Stability Analysis of Various Symbolic Rule Extraction Methods from Recurrent Neural Network
Neisarg Dave, Daniel Kifer, C. Lee Giles, Ankur Mali
TL;DR
This work addresses the stability of interpretable rule extraction from recurrent neural networks by comparing quantization-based DFA extraction with the $L^{*}$ equivalence-query method across Tomita and Dyck grammars using four RNN cells, including the second-order O2RNN. The authors conduct a large-scale empirical study (3600 RNNs, 18000 DFAs via quantization, 3600 via $L^{*}$) and show that quantization-based extraction paired with O2RNN delivers the most stable and accurate DFAs, even when networks are not perfectly trained.
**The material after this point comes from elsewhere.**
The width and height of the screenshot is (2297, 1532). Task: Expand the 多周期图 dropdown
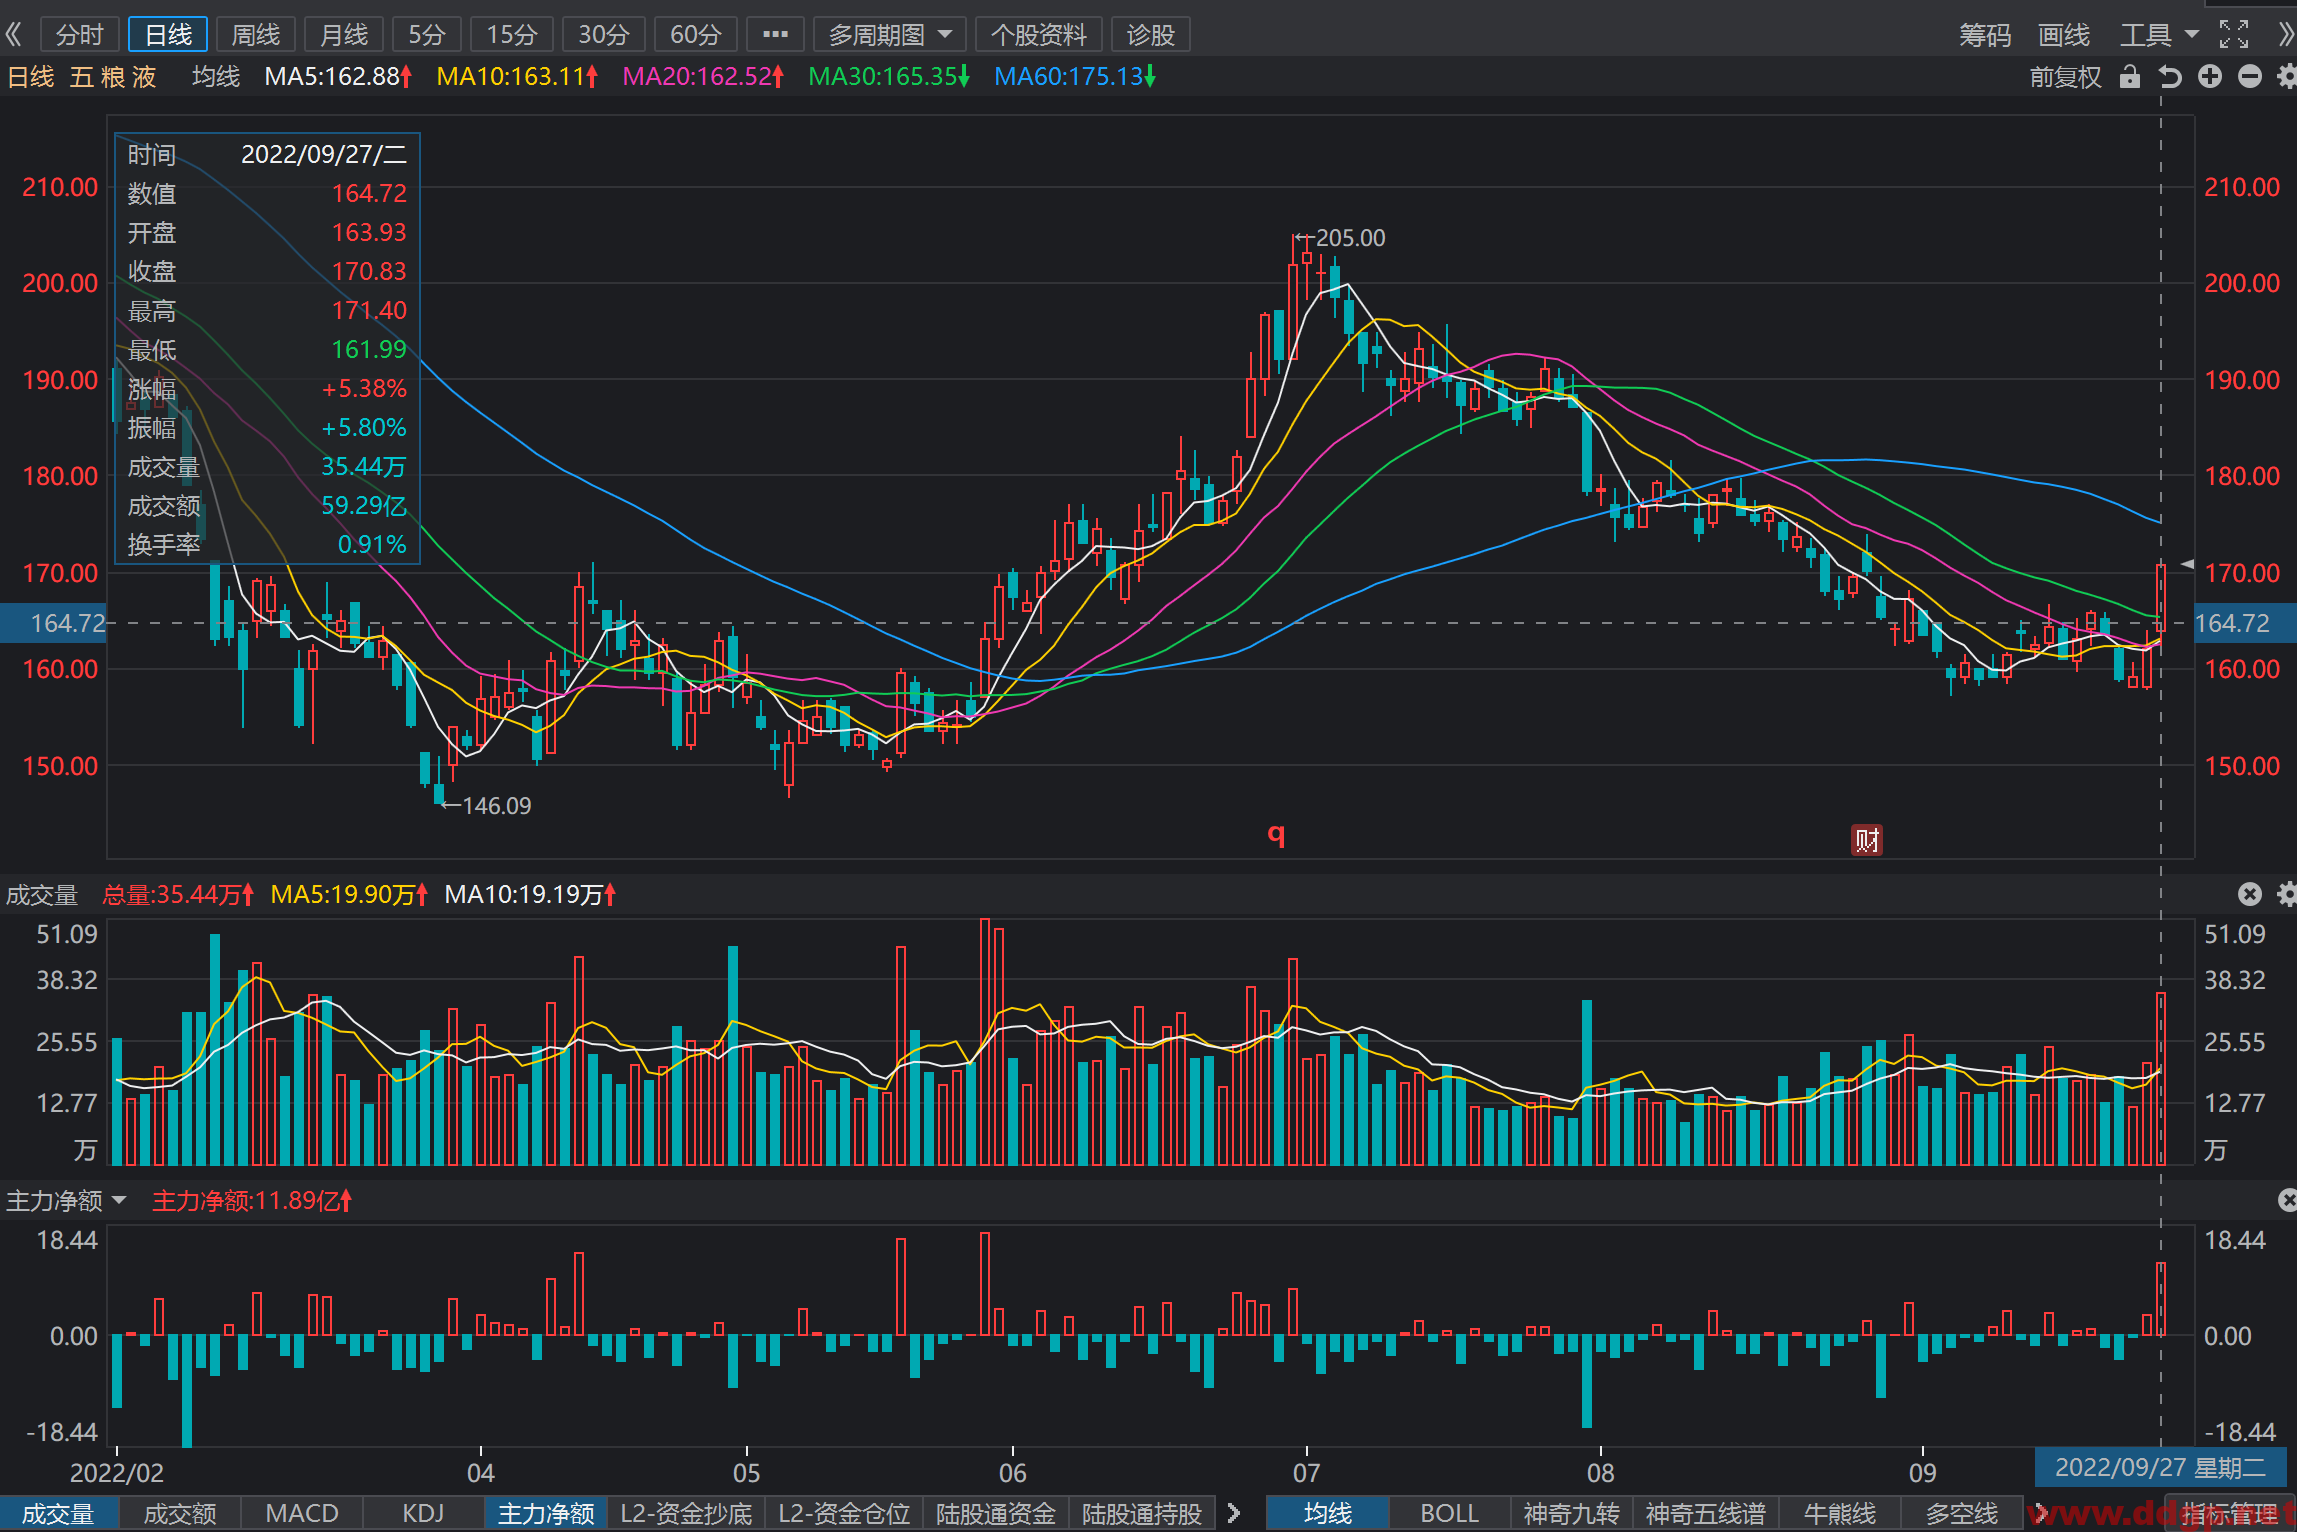click(x=890, y=35)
In contrast, $L^{*}$ exhibits significant instability, especially for partially trained networks, producing DFAs with far more states than ground-truth and inconsistent accuracy. The results consistently favor the quantization approach and the O2RNN architecture, across both Tomita and Dyck languages, underscoring a practical path toward robust neuro-symbolic rule extraction. This has implications for building reliable, interpretable AI systems that can infer concise formal-rule representations from neural models.
Abstract
This paper analyzes two competing rule extraction methodologies: quantization and equivalence query. We trained $3600$ RNN models, extracting $18000$ DFA with a quantization approach (k-means and SOM) and $3600$ DFA by equivalence query($L^{*}$) methods across $10$ initialization seeds. We sampled the datasets from $7$ Tomita and $4$ Dyck grammars and trained them on $4$ RNN cells: LSTM, GRU, O2RNN, and MIRNN. The observations from our experiments establish the superior performance of O2RNN and quantization-based rule extraction over others. $L^{*}$, primarily proposed for regular grammars, performs similarly to quantization methods for Tomita languages when neural networks are perfectly trained. However, for partially trained RNNs, $L^{*}$ shows instability in the number of states in DFA, e.g., for Tomita 5 and Tomita 6 languages, $L^{*}$ produced more than $100$ states. In contrast, quantization methods result in rules with number of states very close to ground truth DFA. Among RNN cells, O2RNN produces stable DFA consistently compared to other cells. For Dyck Languages, we observe that although GRU outperforms other RNNs in network performance, the DFA extracted by O2RNN has higher performance and better stability. The stability is computed as the standard deviation of accuracy on test sets on networks trained across $10$ seeds. On Dyck Languages, quantization methods outperformed $L^{*}$ with better stability in accuracy and the number of states. $L^{*}$ often showed instability in accuracy in the order of $16\% - 22\%$ for GRU and MIRNN while deviation for quantization methods varied in $5\% - 15\%$. In many instances with LSTM and GRU, DFA's extracted by $L^{*}$ even failed to beat chance accuracy ($50\%$), while those extracted by quantization method had standard deviation in the $7\%-17\%$ range. For O2RNN, both rule extraction methods had deviation in the $0.5\% - 3\%$ range.